> Requirement
Verbatim copy, pictures excluded: every line from the one with "Viewport: 1456px width, 825px height." through the final line of the data below, and no other line.

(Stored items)
------------------------
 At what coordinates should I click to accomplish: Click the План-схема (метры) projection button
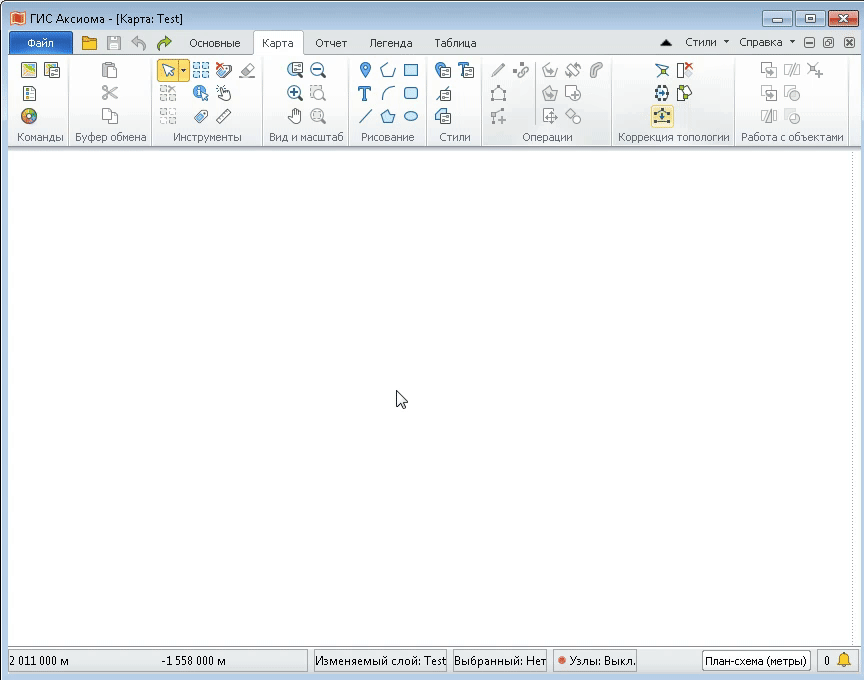pos(756,661)
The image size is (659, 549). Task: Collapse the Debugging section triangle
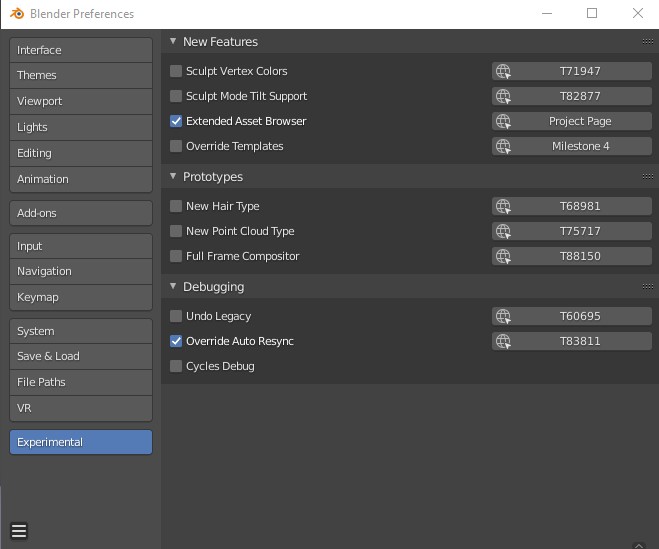pos(173,287)
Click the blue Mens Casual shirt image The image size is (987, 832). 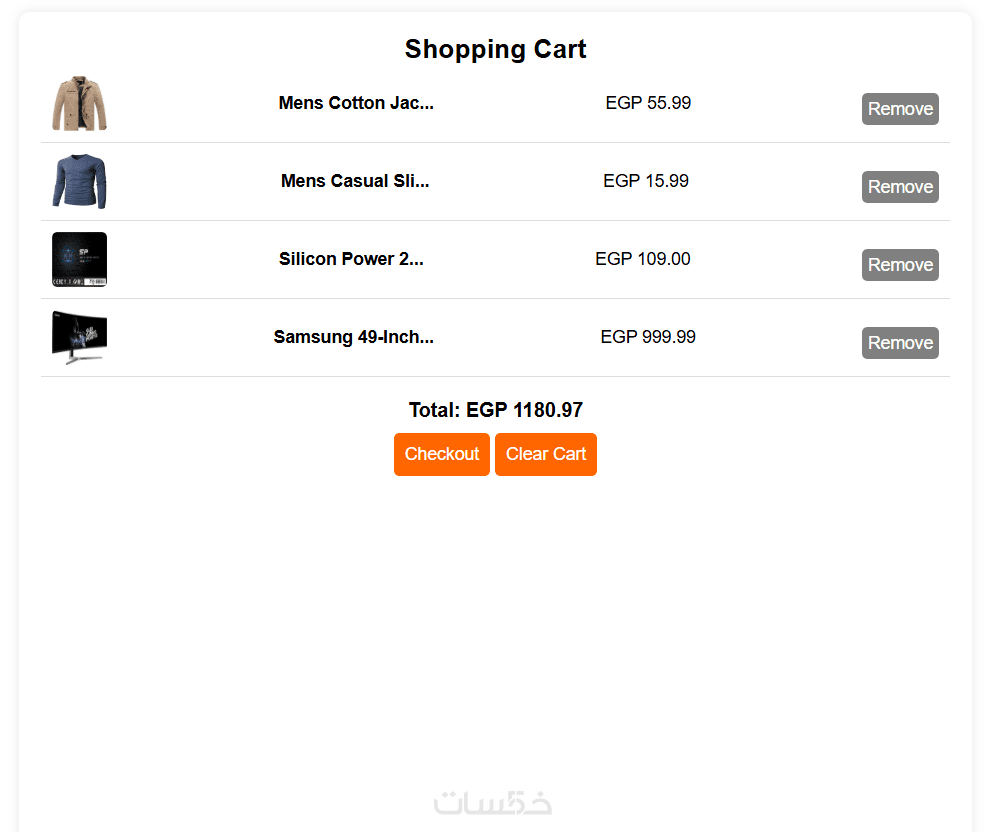pos(79,181)
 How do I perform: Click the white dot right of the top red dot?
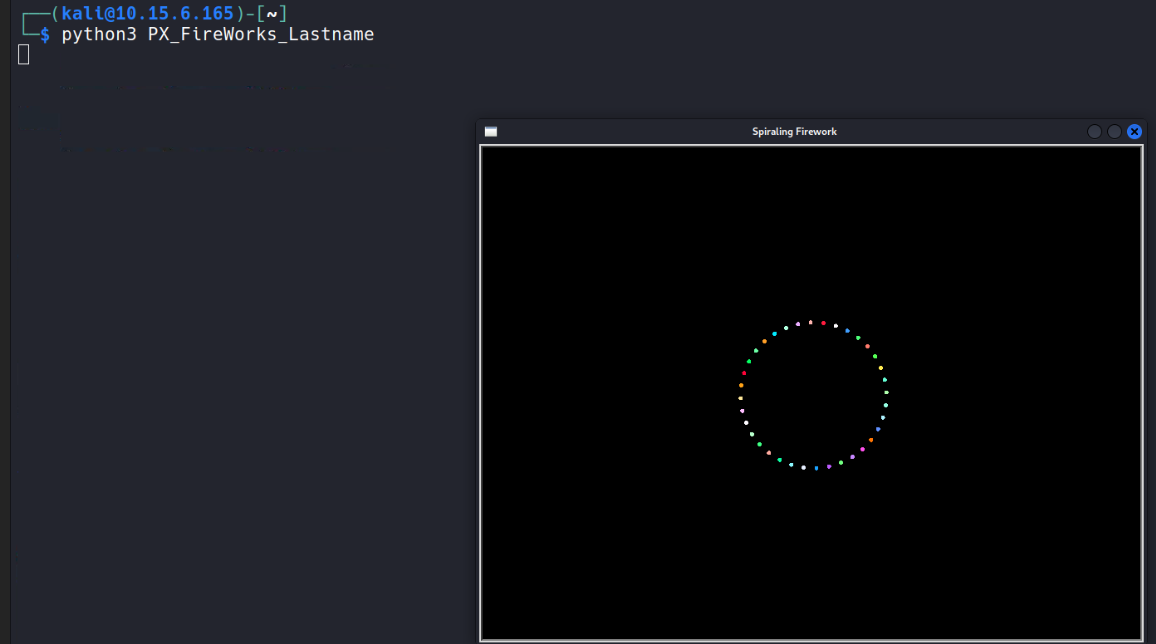pyautogui.click(x=836, y=326)
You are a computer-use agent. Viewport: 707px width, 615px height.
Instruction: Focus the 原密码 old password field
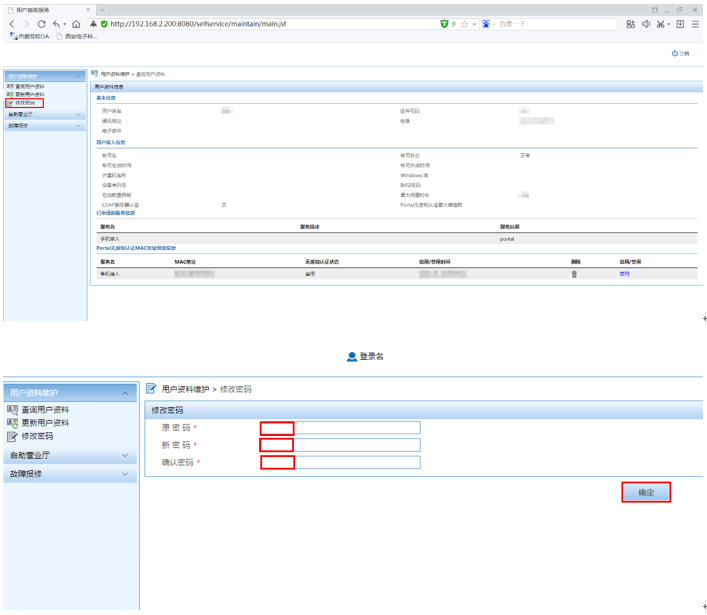[340, 428]
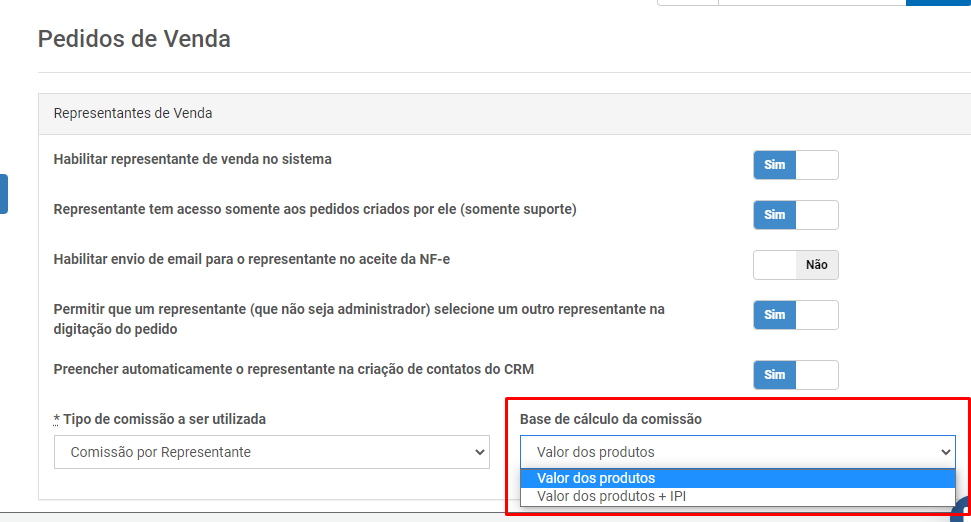Viewport: 971px width, 522px height.
Task: Collapse the "Base de cálculo da comissão" select box
Action: (x=738, y=452)
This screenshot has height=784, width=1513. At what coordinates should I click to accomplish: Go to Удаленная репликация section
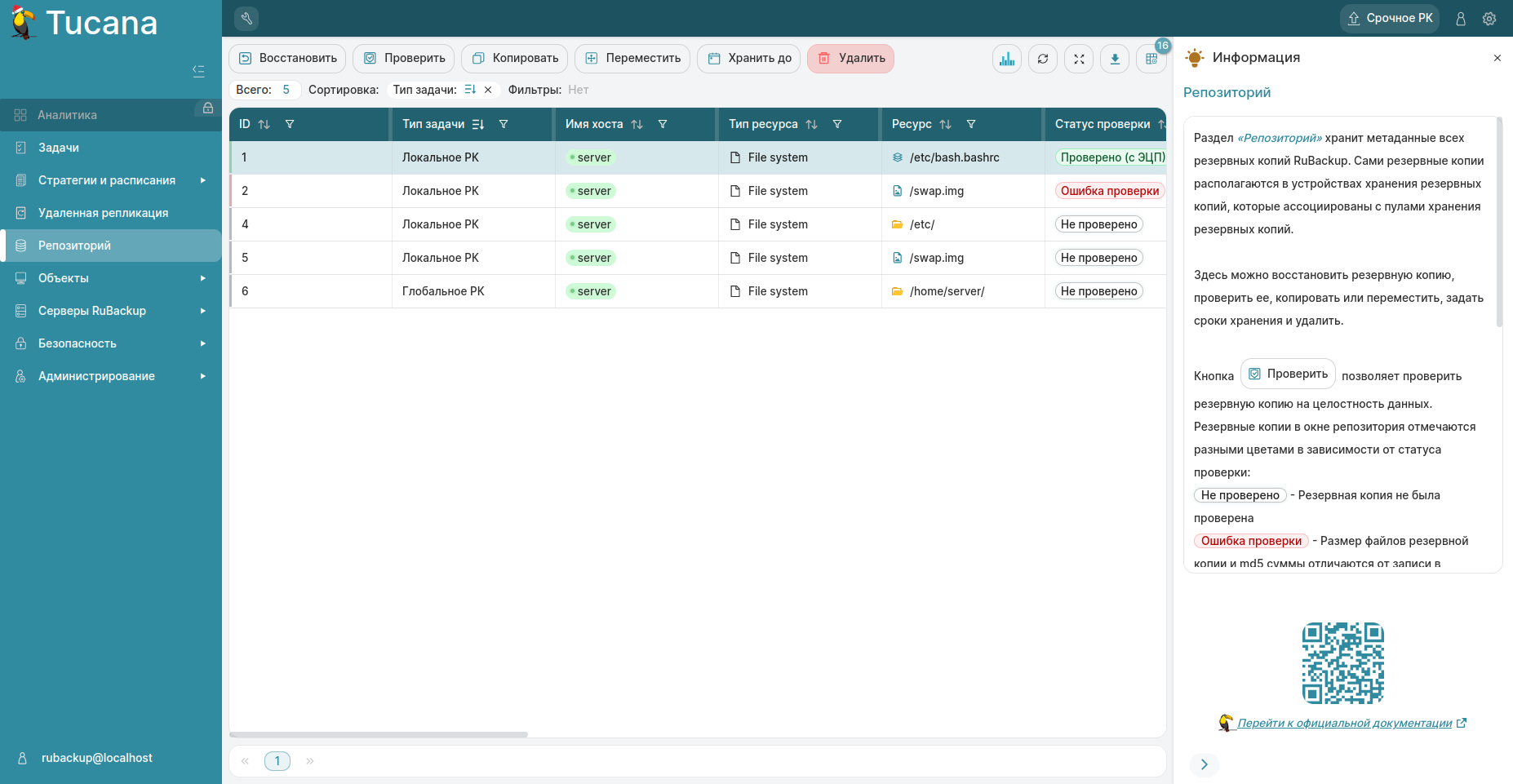pos(103,213)
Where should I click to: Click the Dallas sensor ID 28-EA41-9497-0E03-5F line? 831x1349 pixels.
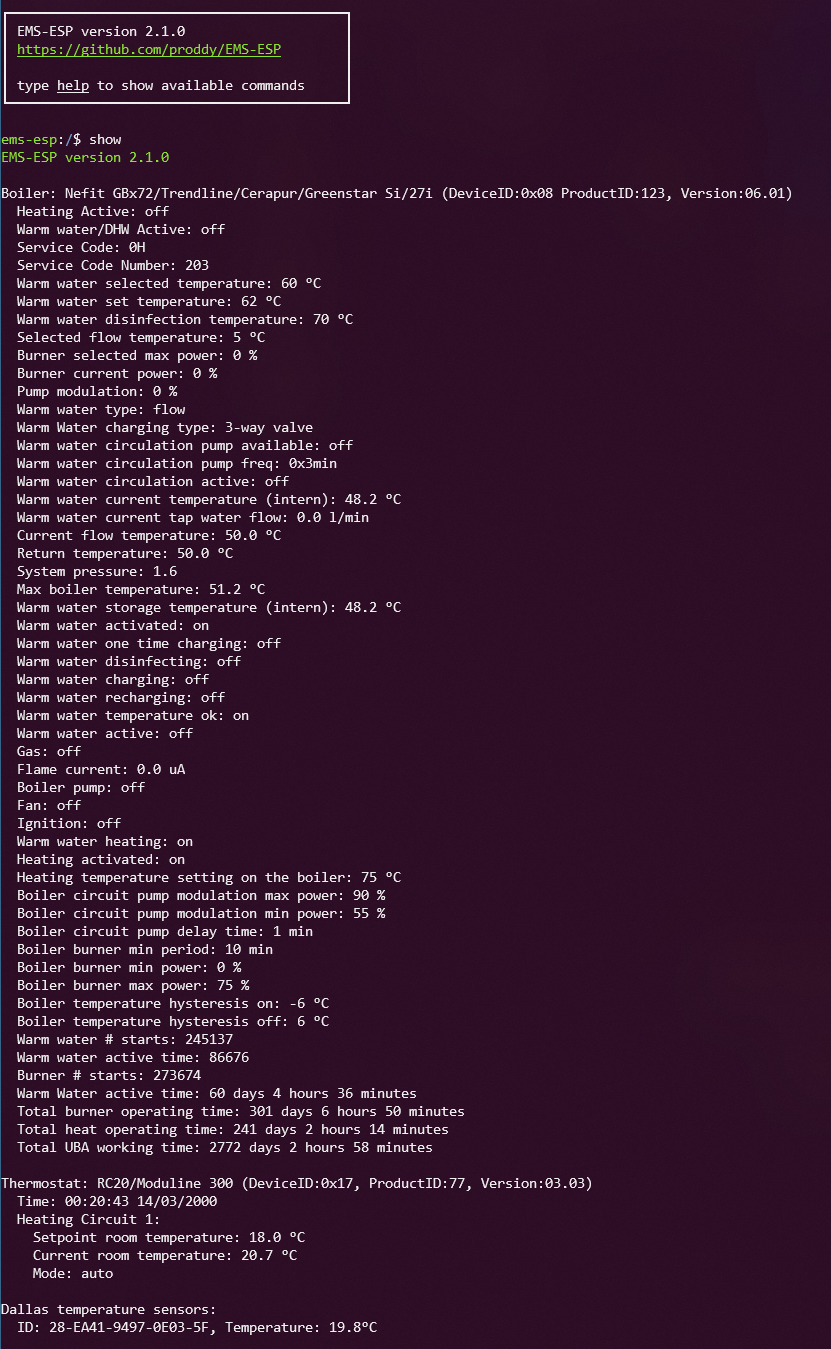pyautogui.click(x=197, y=1327)
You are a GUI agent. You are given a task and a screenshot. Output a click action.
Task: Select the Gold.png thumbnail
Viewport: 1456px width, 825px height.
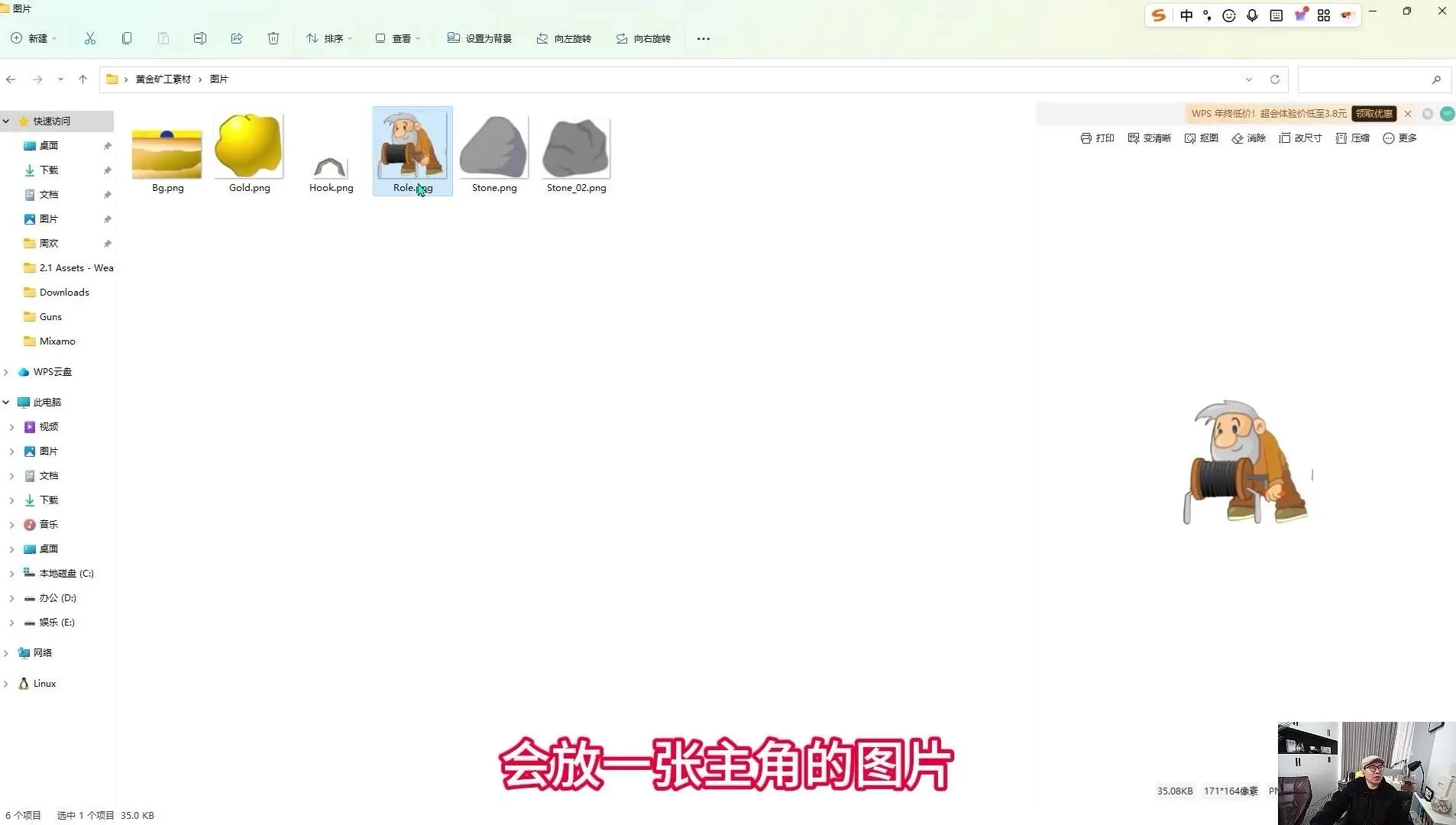point(249,152)
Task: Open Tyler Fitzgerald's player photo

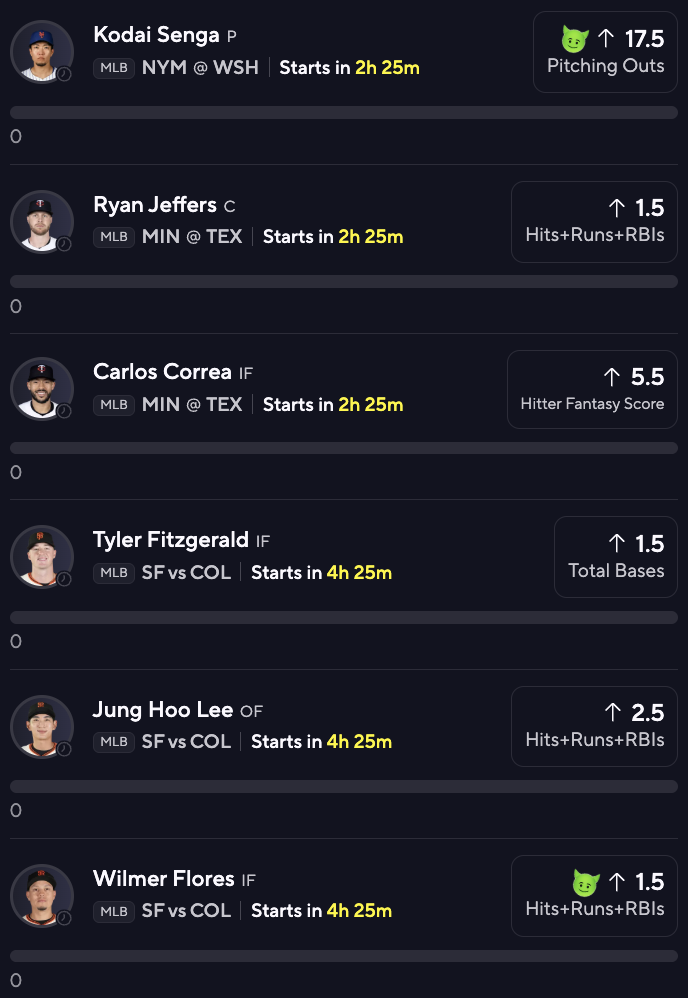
------------------------
> Solution for this problem
Viewport: 1456px width, 825px height.
point(249,152)
Task: Open Tyler Fitzgerald's player photo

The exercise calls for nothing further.